Count how many lines of the data below contain the string "screenshot", with case counting, and reply with that number only.

AVAILABLE DATA
= = =
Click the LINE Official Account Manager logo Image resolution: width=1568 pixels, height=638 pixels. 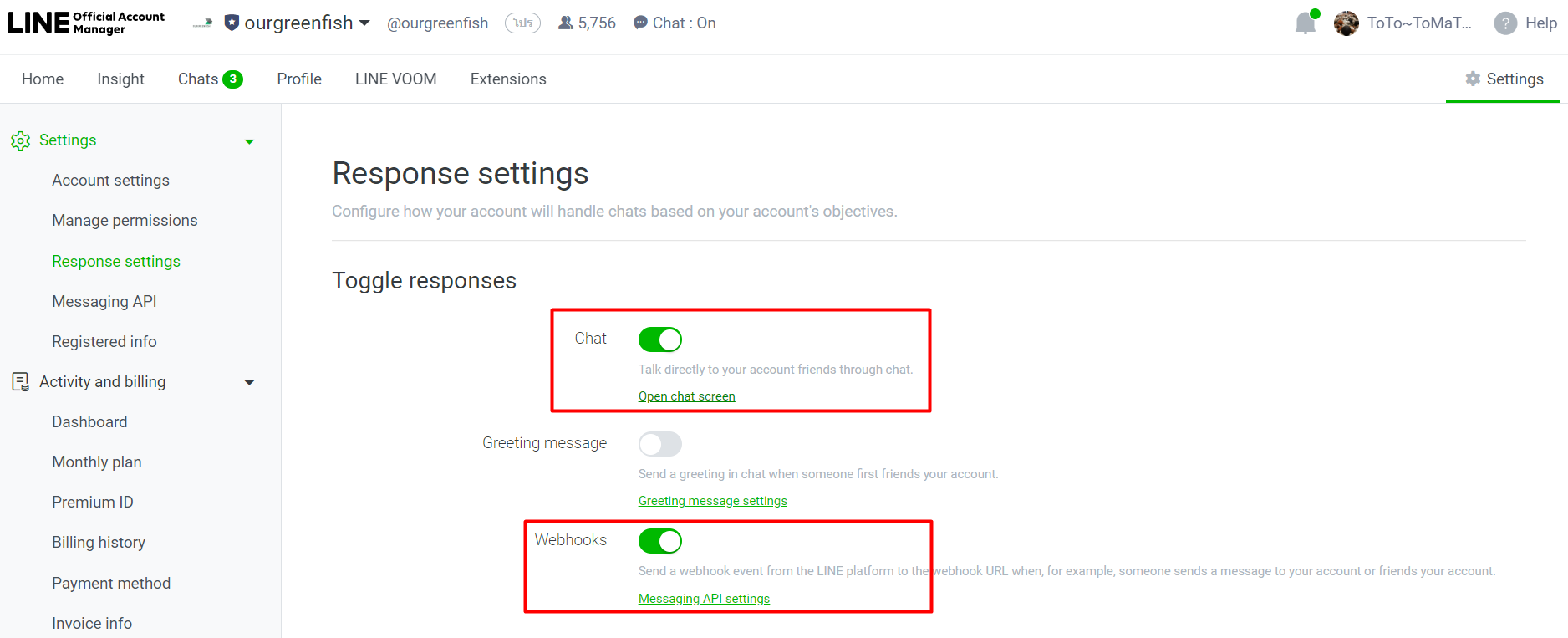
= = =
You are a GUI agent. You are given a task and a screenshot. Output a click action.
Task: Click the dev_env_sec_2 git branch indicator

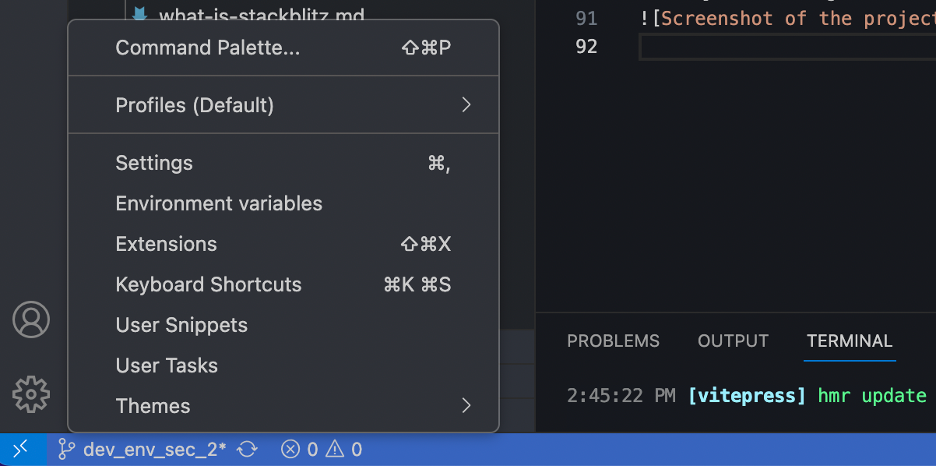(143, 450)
= = =
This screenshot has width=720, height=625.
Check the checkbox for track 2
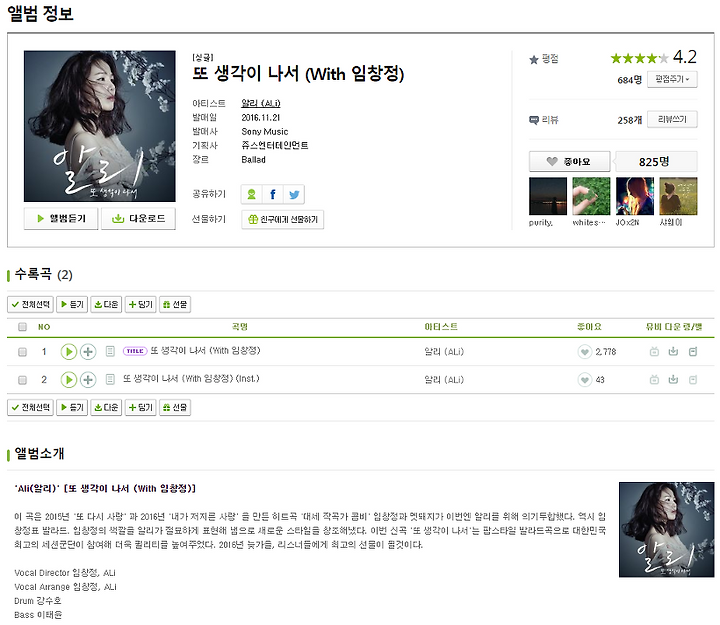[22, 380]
= = =
WRITTEN RESPONSE
2